Excerpts from a dataset:
● ● ●

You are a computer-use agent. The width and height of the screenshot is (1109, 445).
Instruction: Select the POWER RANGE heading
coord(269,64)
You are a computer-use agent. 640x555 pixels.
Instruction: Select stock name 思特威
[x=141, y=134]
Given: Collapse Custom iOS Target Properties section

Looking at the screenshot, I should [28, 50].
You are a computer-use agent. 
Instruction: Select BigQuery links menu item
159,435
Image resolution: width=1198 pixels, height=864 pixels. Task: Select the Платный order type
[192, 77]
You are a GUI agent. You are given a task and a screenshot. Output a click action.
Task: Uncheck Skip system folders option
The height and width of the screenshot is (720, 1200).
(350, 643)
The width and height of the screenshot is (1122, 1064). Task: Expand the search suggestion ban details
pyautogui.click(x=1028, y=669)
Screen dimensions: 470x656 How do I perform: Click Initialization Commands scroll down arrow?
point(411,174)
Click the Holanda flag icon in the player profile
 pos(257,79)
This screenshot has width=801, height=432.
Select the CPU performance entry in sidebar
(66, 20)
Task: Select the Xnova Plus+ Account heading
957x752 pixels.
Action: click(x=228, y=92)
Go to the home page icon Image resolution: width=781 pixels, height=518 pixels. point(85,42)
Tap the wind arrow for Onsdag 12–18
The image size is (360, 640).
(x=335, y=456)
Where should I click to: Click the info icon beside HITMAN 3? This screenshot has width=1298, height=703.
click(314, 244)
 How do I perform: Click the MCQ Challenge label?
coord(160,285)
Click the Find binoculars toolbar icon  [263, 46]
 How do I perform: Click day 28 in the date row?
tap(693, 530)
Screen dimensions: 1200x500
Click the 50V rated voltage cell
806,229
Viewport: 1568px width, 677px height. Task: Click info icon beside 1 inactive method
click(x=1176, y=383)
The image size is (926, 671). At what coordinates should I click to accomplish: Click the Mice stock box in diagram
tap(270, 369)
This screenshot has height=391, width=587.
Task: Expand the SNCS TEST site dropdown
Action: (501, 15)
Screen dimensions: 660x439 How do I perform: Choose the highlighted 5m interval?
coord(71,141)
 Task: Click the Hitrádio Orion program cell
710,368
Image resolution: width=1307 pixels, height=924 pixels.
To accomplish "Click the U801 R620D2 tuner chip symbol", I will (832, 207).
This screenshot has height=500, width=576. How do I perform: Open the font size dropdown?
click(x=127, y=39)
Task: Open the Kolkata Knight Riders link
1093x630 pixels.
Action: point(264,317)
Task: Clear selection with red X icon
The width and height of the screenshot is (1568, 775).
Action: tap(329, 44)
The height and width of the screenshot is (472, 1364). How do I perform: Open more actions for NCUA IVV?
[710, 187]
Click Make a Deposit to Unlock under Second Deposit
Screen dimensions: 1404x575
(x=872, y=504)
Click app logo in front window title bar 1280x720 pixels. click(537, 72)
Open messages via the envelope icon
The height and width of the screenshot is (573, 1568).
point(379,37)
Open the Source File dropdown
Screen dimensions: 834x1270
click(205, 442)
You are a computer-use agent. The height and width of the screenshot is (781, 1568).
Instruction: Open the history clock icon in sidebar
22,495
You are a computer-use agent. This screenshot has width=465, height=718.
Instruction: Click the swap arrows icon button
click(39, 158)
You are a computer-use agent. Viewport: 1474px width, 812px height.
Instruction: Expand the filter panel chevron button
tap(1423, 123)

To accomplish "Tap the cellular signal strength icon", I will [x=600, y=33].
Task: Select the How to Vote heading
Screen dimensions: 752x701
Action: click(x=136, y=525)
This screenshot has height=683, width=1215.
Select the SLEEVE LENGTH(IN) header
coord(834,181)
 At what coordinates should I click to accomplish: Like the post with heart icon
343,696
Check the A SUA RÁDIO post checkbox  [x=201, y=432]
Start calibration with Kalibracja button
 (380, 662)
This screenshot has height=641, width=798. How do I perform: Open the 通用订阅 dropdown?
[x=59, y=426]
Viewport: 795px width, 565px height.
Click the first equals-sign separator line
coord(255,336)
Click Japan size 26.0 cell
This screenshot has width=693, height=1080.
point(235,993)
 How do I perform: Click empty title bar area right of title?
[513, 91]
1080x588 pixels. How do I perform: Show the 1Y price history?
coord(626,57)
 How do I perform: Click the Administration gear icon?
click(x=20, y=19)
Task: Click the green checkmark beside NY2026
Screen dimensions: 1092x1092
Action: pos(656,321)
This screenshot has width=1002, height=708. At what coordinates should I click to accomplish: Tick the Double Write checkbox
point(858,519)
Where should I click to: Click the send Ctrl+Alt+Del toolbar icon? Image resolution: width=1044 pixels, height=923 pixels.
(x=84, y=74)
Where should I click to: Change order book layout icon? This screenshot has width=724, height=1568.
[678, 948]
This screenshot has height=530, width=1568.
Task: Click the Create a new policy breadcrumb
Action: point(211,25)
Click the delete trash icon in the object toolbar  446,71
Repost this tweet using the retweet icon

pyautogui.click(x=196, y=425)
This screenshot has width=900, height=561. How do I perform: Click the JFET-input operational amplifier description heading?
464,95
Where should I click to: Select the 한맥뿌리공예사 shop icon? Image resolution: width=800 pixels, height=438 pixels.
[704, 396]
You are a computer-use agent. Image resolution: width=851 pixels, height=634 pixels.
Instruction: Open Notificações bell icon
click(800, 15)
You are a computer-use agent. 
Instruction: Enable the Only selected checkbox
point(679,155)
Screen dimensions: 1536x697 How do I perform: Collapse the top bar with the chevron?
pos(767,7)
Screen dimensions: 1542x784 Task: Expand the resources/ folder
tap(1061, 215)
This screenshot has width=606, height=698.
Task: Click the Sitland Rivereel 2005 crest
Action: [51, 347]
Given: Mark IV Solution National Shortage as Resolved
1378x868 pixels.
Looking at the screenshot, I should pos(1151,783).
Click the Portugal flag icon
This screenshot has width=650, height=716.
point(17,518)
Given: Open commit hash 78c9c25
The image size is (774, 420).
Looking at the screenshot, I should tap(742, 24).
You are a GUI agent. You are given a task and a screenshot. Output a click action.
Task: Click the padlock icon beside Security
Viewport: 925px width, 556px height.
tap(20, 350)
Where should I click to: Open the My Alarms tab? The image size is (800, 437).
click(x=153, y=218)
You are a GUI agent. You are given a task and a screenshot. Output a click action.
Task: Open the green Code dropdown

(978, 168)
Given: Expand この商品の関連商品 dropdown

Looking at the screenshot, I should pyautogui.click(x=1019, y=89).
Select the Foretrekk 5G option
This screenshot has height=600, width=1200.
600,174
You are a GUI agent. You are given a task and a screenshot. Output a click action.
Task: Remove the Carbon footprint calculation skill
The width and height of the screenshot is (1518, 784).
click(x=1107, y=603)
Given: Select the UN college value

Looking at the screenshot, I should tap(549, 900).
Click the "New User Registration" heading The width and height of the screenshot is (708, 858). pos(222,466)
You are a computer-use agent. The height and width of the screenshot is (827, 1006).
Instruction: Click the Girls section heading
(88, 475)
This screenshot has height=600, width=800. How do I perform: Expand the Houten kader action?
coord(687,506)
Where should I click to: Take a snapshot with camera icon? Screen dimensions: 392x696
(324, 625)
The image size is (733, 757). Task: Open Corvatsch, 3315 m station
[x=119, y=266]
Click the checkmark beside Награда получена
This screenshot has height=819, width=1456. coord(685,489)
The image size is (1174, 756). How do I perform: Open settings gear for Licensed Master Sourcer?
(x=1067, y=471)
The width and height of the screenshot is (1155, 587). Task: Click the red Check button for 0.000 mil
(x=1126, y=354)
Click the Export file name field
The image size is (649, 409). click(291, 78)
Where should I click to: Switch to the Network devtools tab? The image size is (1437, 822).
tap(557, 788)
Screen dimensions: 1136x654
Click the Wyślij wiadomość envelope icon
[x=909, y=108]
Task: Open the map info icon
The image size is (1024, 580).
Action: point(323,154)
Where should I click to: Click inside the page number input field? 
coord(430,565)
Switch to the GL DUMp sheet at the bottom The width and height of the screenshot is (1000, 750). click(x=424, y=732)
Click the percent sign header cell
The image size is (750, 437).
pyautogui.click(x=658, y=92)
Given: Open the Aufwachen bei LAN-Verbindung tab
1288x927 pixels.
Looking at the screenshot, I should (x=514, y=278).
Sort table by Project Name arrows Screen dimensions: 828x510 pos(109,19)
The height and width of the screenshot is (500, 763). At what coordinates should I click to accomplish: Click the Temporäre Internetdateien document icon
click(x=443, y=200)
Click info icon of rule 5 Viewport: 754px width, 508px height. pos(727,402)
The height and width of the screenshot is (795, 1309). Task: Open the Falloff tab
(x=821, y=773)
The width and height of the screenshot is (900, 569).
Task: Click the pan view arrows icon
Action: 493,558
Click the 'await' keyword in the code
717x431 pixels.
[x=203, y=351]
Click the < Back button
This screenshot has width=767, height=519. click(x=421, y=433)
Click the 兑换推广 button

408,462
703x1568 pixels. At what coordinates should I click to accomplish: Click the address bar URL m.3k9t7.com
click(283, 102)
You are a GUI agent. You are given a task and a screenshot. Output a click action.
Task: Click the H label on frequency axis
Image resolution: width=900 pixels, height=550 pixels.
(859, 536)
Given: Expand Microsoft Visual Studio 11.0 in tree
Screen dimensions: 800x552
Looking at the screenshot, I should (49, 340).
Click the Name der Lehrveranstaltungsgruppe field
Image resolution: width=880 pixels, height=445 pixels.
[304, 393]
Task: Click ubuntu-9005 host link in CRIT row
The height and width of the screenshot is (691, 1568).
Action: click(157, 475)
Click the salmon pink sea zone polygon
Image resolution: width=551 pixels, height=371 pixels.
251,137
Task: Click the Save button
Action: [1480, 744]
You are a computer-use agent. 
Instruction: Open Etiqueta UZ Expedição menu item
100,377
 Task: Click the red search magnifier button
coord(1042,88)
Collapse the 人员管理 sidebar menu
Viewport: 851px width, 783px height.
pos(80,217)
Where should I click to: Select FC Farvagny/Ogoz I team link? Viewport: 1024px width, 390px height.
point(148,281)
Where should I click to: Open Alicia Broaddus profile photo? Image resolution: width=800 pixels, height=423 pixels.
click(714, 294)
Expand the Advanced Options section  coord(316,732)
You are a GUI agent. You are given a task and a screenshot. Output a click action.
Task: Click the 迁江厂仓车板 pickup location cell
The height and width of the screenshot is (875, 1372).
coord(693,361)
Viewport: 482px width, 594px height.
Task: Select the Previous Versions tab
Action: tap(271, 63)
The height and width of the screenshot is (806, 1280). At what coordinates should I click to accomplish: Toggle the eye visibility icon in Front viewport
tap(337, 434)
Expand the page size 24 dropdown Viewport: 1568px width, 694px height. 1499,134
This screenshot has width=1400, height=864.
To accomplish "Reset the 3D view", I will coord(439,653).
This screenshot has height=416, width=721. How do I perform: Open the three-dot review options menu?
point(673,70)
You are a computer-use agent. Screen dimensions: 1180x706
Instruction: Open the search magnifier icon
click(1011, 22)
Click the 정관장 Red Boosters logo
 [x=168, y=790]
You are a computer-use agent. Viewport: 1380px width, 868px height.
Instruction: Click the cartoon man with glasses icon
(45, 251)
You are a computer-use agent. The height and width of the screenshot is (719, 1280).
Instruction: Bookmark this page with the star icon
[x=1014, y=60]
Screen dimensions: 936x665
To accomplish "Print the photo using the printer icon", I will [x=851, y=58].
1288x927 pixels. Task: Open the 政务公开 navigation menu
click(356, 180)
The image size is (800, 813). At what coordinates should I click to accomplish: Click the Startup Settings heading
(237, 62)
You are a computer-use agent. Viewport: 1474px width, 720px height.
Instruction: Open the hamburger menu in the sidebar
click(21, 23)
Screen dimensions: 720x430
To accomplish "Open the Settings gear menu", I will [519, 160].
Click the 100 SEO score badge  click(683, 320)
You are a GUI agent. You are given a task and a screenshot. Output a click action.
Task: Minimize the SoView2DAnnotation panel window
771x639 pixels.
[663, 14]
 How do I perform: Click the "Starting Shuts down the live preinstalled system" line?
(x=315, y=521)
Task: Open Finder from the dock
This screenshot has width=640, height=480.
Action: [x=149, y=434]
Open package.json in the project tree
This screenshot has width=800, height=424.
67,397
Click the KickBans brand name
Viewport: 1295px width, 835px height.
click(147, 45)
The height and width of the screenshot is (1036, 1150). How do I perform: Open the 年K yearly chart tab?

● ● ●

**Exercise brief:** If the word "window" appears in a line above, copy that line.

**Task response:**
Click app logo in front window title bar 1280x720 pixels. click(537, 72)
Task: Minimize the SoView2DAnnotation panel window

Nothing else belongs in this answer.